## Exercise:
Filter the entries for the word "three". Copy each line in which it occurs.

## Data to examine:
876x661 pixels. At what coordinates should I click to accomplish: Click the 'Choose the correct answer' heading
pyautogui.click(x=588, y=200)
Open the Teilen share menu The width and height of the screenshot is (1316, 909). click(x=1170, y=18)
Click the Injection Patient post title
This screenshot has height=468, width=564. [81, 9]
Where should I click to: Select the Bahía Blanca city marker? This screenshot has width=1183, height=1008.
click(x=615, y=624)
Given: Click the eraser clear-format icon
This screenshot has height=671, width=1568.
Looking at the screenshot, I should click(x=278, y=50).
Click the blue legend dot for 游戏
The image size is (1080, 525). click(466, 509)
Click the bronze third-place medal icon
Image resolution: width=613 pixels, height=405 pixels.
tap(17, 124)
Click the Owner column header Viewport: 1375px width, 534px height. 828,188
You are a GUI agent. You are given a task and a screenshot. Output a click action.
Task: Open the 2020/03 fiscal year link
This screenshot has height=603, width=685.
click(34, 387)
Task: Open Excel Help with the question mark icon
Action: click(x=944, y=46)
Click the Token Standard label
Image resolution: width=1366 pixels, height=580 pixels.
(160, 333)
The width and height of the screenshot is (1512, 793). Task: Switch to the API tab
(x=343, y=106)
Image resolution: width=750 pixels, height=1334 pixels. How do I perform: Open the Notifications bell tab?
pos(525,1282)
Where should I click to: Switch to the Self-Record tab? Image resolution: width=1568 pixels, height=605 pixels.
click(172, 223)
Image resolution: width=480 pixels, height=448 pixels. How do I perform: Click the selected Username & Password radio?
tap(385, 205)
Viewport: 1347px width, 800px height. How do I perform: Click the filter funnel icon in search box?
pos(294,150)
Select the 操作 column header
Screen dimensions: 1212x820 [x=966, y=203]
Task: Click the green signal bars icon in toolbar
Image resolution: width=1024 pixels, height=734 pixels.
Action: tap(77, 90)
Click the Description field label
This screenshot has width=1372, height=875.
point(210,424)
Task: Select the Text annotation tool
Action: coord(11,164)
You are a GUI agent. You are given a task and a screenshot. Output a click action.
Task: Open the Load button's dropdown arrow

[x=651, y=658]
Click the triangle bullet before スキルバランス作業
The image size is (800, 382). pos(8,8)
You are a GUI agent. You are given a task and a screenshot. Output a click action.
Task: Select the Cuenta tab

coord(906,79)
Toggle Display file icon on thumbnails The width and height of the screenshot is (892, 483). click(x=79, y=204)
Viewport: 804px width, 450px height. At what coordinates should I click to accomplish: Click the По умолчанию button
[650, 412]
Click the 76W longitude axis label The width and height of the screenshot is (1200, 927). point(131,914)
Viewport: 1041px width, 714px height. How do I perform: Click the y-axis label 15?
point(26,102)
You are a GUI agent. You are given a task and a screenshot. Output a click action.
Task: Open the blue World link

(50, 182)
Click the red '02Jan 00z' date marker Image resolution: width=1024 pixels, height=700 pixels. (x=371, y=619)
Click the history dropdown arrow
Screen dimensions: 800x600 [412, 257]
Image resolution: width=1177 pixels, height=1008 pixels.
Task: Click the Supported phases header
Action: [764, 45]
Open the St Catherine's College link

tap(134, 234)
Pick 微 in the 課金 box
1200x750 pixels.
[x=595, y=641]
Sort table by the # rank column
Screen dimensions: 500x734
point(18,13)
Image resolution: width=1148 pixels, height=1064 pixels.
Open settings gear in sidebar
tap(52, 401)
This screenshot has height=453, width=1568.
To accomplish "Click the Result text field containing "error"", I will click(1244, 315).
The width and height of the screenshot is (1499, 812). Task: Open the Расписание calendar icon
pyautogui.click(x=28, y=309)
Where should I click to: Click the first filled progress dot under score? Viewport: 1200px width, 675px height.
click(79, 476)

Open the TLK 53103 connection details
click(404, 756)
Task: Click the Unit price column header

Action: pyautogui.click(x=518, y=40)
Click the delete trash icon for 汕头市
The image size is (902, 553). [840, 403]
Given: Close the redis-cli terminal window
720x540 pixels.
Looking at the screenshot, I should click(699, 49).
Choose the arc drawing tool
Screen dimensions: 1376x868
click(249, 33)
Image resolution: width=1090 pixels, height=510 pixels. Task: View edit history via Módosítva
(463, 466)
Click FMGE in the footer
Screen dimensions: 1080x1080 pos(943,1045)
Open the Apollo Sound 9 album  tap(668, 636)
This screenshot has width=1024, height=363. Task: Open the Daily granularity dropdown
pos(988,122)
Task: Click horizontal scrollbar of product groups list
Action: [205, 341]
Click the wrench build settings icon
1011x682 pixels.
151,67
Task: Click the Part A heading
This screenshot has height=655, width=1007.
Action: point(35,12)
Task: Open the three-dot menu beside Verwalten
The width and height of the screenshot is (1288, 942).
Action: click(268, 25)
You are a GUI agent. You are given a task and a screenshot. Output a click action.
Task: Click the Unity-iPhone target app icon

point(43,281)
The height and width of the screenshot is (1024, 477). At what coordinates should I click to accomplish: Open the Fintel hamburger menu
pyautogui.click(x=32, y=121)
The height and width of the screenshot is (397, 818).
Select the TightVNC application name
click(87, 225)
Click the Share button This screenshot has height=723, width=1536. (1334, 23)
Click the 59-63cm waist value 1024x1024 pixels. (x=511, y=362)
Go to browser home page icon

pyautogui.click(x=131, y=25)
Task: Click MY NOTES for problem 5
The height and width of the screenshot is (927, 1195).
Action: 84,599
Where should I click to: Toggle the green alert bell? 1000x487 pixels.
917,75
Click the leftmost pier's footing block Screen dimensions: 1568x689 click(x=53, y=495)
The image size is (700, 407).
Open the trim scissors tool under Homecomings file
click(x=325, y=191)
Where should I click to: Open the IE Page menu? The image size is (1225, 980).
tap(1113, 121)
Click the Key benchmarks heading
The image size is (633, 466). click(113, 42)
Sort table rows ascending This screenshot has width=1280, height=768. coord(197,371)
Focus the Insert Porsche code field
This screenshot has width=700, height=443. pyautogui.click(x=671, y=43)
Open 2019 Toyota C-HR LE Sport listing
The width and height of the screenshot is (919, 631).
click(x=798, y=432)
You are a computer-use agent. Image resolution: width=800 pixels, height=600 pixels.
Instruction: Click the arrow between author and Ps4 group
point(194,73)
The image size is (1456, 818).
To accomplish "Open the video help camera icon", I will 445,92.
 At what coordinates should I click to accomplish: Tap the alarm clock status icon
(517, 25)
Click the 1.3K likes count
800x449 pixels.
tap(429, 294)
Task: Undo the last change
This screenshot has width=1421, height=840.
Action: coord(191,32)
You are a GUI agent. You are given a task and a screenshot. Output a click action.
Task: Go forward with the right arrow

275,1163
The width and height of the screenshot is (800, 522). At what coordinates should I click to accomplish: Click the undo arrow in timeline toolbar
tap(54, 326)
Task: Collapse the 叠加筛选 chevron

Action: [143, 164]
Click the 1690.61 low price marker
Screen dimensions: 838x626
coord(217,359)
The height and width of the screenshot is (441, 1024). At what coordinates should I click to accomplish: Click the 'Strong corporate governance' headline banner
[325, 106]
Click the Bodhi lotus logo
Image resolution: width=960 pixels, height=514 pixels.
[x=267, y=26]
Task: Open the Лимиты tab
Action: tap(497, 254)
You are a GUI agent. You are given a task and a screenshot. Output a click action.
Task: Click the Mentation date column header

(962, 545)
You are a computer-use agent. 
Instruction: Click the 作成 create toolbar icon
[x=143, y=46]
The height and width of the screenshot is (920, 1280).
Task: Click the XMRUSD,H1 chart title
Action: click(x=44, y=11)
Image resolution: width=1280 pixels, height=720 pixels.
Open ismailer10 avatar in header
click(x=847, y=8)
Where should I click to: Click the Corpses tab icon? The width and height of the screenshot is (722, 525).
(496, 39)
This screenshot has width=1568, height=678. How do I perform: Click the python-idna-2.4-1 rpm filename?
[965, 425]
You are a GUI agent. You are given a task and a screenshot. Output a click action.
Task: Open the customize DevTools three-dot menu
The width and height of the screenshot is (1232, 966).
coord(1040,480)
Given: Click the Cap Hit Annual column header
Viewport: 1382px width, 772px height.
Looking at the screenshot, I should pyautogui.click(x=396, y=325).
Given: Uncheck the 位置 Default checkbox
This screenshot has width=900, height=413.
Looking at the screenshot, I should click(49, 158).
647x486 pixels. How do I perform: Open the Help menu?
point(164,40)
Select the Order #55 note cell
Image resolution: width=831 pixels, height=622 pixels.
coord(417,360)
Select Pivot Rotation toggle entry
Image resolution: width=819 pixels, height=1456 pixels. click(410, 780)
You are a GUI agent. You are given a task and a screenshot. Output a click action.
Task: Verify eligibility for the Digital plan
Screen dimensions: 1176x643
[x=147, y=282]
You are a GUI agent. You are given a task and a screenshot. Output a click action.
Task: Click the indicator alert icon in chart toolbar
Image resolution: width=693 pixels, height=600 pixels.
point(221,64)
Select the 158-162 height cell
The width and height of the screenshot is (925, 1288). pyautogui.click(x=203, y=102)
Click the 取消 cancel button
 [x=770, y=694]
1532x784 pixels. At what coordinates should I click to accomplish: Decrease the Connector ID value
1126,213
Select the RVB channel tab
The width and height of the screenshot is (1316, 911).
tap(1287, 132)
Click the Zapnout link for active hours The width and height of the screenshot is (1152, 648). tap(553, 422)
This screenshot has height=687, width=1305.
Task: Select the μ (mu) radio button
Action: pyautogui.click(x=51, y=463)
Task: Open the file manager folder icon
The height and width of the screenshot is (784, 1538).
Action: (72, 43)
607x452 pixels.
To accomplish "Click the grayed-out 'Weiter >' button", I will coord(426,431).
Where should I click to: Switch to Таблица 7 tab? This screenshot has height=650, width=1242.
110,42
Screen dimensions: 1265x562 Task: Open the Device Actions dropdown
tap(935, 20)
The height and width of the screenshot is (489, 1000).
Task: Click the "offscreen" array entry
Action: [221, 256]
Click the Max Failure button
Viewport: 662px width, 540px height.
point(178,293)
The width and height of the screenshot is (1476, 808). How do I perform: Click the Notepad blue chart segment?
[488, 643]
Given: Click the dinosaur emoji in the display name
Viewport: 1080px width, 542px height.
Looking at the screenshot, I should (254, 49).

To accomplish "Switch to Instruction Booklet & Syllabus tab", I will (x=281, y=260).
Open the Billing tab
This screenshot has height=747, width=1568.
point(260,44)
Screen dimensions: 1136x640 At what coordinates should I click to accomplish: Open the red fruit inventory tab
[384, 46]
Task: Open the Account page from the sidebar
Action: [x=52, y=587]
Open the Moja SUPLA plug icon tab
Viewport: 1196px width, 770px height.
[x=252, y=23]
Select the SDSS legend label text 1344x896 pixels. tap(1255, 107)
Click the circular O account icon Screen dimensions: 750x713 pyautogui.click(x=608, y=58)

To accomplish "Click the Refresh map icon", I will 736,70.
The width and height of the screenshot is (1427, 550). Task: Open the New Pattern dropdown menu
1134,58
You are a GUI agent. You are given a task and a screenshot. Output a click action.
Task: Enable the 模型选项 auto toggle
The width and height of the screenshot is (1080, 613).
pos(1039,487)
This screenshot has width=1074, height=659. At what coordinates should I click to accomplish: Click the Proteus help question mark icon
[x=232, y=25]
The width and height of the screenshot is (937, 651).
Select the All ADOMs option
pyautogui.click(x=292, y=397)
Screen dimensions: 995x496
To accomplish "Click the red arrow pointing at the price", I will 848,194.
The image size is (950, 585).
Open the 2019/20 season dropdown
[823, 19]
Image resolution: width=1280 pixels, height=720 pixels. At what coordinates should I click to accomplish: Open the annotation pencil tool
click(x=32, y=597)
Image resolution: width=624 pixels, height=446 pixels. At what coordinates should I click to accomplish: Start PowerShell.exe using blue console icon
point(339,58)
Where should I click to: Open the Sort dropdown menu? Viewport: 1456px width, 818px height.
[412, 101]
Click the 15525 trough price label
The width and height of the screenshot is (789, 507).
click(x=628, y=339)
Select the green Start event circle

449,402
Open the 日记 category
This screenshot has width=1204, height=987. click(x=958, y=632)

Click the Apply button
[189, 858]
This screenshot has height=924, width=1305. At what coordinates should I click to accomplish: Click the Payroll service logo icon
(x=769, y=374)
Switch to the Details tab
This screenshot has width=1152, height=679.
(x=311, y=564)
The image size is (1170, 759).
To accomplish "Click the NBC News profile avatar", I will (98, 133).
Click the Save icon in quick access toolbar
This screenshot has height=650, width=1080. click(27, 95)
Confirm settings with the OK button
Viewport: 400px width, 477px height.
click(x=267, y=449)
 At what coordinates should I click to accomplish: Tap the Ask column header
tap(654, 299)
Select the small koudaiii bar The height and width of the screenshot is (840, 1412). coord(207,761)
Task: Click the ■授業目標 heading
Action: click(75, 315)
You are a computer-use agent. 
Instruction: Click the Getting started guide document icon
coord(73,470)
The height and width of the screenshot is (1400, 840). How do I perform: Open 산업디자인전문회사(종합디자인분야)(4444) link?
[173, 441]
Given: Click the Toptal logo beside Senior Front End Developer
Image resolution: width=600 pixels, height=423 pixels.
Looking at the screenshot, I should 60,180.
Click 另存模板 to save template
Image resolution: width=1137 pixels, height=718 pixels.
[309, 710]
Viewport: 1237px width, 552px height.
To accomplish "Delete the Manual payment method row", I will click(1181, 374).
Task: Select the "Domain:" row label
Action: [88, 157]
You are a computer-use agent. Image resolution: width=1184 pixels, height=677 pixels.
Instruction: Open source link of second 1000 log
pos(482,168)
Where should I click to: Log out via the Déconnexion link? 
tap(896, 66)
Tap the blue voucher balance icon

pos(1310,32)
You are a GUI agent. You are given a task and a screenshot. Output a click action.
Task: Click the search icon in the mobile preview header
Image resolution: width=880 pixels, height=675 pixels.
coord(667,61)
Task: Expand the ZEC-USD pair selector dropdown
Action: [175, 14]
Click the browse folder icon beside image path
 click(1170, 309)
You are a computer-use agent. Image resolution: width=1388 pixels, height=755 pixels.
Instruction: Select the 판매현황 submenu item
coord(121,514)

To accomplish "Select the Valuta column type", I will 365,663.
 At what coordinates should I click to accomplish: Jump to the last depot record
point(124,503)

## Task output:
Task: Open the three-dot menu beside Verwalten
Task: Open the customize DevTools three-dot menu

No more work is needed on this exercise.